What the task requires:
The full set of entries, reproduced exactly, is the expected answer.

(Records from a data collection)
>>
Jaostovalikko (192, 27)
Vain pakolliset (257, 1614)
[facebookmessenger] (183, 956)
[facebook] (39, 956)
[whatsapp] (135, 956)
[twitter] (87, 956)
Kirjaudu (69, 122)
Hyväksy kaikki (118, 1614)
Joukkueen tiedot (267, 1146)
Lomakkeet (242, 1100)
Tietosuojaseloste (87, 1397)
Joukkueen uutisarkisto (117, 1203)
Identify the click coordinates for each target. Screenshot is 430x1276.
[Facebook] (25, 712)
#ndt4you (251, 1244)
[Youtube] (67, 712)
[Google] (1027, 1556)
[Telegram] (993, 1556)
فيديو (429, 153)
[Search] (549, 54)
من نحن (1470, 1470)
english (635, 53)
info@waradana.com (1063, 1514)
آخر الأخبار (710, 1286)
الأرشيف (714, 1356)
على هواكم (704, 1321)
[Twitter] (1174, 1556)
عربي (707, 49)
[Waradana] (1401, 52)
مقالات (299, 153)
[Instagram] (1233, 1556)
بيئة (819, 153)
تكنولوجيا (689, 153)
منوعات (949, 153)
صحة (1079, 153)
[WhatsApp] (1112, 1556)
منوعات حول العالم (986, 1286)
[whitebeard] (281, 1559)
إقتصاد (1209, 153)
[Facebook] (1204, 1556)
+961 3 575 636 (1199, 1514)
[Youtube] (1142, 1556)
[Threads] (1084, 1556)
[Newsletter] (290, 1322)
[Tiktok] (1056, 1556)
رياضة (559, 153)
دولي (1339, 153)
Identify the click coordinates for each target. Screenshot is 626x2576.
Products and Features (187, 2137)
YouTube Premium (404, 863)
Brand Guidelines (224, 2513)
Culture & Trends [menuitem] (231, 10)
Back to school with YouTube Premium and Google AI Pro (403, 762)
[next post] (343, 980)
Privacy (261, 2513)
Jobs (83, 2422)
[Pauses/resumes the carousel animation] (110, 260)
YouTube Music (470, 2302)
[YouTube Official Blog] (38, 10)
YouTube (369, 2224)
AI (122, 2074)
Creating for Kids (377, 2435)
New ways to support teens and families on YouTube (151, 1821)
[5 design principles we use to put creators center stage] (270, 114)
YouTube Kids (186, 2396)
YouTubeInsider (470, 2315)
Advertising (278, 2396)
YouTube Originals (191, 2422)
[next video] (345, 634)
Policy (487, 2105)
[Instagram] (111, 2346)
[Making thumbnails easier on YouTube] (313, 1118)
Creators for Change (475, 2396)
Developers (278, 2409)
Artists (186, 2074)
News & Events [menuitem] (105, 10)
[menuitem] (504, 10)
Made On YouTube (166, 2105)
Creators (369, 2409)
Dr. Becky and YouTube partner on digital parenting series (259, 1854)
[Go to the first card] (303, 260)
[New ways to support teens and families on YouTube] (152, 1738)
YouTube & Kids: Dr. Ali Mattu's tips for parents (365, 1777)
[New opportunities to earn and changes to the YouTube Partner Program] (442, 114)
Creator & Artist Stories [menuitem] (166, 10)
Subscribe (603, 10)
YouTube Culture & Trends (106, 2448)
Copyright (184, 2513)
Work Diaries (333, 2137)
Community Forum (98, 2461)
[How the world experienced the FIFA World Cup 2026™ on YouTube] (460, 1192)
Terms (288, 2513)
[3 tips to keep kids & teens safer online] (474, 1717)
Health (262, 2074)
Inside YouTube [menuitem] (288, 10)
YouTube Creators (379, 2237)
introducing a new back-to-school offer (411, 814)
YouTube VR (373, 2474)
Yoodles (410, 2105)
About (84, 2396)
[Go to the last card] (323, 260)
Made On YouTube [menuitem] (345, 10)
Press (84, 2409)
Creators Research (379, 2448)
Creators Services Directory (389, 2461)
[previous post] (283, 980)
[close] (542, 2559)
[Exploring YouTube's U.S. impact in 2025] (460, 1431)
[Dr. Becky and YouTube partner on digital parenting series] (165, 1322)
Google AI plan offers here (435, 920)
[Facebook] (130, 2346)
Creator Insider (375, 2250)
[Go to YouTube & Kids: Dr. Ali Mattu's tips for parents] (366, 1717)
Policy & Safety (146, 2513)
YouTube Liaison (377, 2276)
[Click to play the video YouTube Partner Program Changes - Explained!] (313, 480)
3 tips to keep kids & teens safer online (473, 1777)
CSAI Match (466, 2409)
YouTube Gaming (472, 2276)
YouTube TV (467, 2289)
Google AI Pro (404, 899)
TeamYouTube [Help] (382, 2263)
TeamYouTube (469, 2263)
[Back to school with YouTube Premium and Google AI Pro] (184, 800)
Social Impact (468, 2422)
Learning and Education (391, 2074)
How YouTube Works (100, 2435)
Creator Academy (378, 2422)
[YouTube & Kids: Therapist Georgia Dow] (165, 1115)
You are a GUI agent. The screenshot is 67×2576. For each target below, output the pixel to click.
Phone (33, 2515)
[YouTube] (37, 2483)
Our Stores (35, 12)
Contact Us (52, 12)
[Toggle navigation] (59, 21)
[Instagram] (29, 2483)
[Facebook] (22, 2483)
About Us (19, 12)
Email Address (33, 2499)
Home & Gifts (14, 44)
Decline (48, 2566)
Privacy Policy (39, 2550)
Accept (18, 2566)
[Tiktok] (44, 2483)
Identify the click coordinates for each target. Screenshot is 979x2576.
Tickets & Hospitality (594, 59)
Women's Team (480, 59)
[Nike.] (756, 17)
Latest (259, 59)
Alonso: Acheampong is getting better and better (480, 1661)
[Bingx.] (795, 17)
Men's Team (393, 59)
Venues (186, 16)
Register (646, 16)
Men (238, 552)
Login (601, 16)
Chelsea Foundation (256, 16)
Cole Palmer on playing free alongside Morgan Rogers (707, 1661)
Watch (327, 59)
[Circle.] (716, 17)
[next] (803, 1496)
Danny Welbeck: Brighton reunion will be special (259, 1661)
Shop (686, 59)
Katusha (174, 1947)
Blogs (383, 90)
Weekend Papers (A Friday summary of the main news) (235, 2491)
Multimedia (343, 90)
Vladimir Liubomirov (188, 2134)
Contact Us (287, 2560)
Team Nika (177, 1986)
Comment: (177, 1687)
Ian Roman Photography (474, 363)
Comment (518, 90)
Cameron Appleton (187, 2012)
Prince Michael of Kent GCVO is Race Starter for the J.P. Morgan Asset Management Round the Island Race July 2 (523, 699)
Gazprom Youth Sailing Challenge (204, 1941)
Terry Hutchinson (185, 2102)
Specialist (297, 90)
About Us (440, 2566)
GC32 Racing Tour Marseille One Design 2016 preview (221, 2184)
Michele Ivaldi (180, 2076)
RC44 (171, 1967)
<<
Expected answer:
Jaostovalikko (192, 27)
Vain pakolliset (257, 1614)
[facebookmessenger] (183, 956)
[facebook] (39, 956)
[whatsapp] (135, 956)
[twitter] (87, 956)
Kirjaudu (69, 122)
Hyväksy kaikki (118, 1614)
Joukkueen tiedot (267, 1146)
Lomakkeet (242, 1100)
Tietosuojaseloste (87, 1397)
Joukkueen uutisarkisto (117, 1203)
Identify the click coordinates for each target. Screenshot is 430x1276.
[Facebook] (25, 712)
#ndt4you (251, 1244)
[Youtube] (67, 712)
[Google] (1027, 1556)
[Telegram] (993, 1556)
فيديو (429, 153)
[Search] (549, 54)
من نحن (1470, 1470)
english (635, 53)
info@waradana.com (1063, 1514)
آخر الأخبار (710, 1286)
الأرشيف (714, 1356)
على هواكم (704, 1321)
[Twitter] (1174, 1556)
عربي (707, 49)
[Waradana] (1401, 52)
مقالات (299, 153)
[Instagram] (1233, 1556)
بيئة (819, 153)
تكنولوجيا (689, 153)
منوعات (949, 153)
صحة (1079, 153)
[WhatsApp] (1112, 1556)
منوعات حول العالم (986, 1286)
[whitebeard] (281, 1559)
إقتصاد (1209, 153)
[Facebook] (1204, 1556)
+961 3 575 636 (1199, 1514)
[Youtube] (1142, 1556)
[Threads] (1084, 1556)
[Newsletter] (290, 1322)
[Tiktok] (1056, 1556)
رياضة (559, 153)
دولي (1339, 153)
Identify the click coordinates for each target. Screenshot is 626x2576.
Products and Features (187, 2137)
YouTube Premium (404, 863)
Brand Guidelines (224, 2513)
Culture & Trends [menuitem] (231, 10)
Back to school with YouTube Premium and Google AI Pro (403, 762)
[next post] (343, 980)
Privacy (261, 2513)
Jobs (83, 2422)
[Pauses/resumes the carousel animation] (110, 260)
YouTube Music (470, 2302)
[YouTube Official Blog] (38, 10)
YouTube (369, 2224)
AI (122, 2074)
Creating for Kids (377, 2435)
New ways to support teens and families on YouTube (151, 1821)
[5 design principles we use to put creators center stage] (270, 114)
YouTube Kids (186, 2396)
YouTubeInsider (470, 2315)
Advertising (278, 2396)
YouTube Originals (191, 2422)
[next video] (345, 634)
Policy (487, 2105)
[Instagram] (111, 2346)
[Making thumbnails easier on YouTube] (313, 1118)
Creators for Change (475, 2396)
Developers (278, 2409)
Artists (186, 2074)
News & Events [menuitem] (105, 10)
[menuitem] (504, 10)
Made On YouTube (166, 2105)
Creators (369, 2409)
Dr. Becky and YouTube partner on digital parenting series (259, 1854)
[Go to the first card] (303, 260)
[New ways to support teens and families on YouTube] (152, 1738)
YouTube & Kids: Dr. Ali Mattu's tips for parents (365, 1777)
[New opportunities to earn and changes to the YouTube Partner Program] (442, 114)
Creator & Artist Stories [menuitem] (166, 10)
Subscribe (603, 10)
YouTube Culture & Trends (106, 2448)
Copyright (184, 2513)
Work Diaries (333, 2137)
Community Forum (98, 2461)
[How the world experienced the FIFA World Cup 2026™ on YouTube] (460, 1192)
Terms (288, 2513)
[3 tips to keep kids & teens safer online] (474, 1717)
Health (262, 2074)
Inside YouTube [menuitem] (288, 10)
YouTube Creators (379, 2237)
introducing a new back-to-school offer (411, 814)
YouTube VR (373, 2474)
Yoodles (410, 2105)
About (84, 2396)
[Go to the last card] (323, 260)
Made On YouTube [menuitem] (345, 10)
Press (84, 2409)
Creators Research (379, 2448)
Creators Services Directory (389, 2461)
[previous post] (283, 980)
[close] (542, 2559)
[Exploring YouTube's U.S. impact in 2025] (460, 1431)
[Dr. Becky and YouTube partner on digital parenting series] (165, 1322)
Google AI plan offers here (435, 920)
[Facebook] (130, 2346)
Creator Insider (375, 2250)
[Go to YouTube & Kids: Dr. Ali Mattu's tips for parents] (366, 1717)
Policy & Safety (146, 2513)
YouTube Liaison (377, 2276)
[Click to play the video YouTube Partner Program Changes - Explained!] (313, 480)
3 tips to keep kids & teens safer online (473, 1777)
CSAI Match (466, 2409)
YouTube Gaming (472, 2276)
YouTube TV (467, 2289)
Google AI Pro (404, 899)
TeamYouTube [Help] (382, 2263)
TeamYouTube (469, 2263)
[Back to school with YouTube Premium and Google AI Pro] (184, 800)
Social Impact (468, 2422)
Learning and Education (391, 2074)
How YouTube Works (100, 2435)
Creator Academy (378, 2422)
[YouTube & Kids: Therapist Georgia Dow] (165, 1115)
You are a GUI agent. The screenshot is 67×2576. For each target below, output the pixel to click.
Phone (33, 2515)
[YouTube] (37, 2483)
Our Stores (35, 12)
Contact Us (52, 12)
[Toggle navigation] (59, 21)
[Instagram] (29, 2483)
[Facebook] (22, 2483)
About Us (19, 12)
Email Address (33, 2499)
Home & Gifts (14, 44)
Decline (48, 2566)
Privacy Policy (39, 2550)
Accept (18, 2566)
[Tiktok] (44, 2483)
Identify the click coordinates for each target. Screenshot is 979x2576.
Tickets & Hospitality (594, 59)
Women's Team (480, 59)
[Nike.] (756, 17)
Latest (259, 59)
Alonso: Acheampong is getting better and better (480, 1661)
[Bingx.] (795, 17)
Men's Team (393, 59)
Venues (186, 16)
Register (646, 16)
Men (238, 552)
Login (601, 16)
Chelsea Foundation (256, 16)
Cole Palmer on playing free alongside Morgan Rogers (707, 1661)
Watch (327, 59)
[Circle.] (716, 17)
[next] (803, 1496)
Danny Welbeck: Brighton reunion will be special (259, 1661)
Shop (686, 59)
Katusha (174, 1947)
Blogs (383, 90)
Weekend Papers (A Friday summary of the main news) (235, 2491)
Multimedia (343, 90)
Vladimir Liubomirov (188, 2134)
Contact Us (287, 2560)
Team Nika (177, 1986)
Comment: (177, 1687)
Ian Roman Photography (474, 363)
Comment (518, 90)
Cameron Appleton (187, 2012)
Prince Michael of Kent GCVO is Race Starter for the J.P. Morgan Asset Management Round the Island Race July 2 (523, 699)
Gazprom Youth Sailing Challenge (204, 1941)
Terry Hutchinson (185, 2102)
Specialist (297, 90)
About Us (440, 2566)
GC32 Racing Tour Marseille One Design 2016 preview (221, 2184)
Michele Ivaldi (180, 2076)
RC44 (171, 1967)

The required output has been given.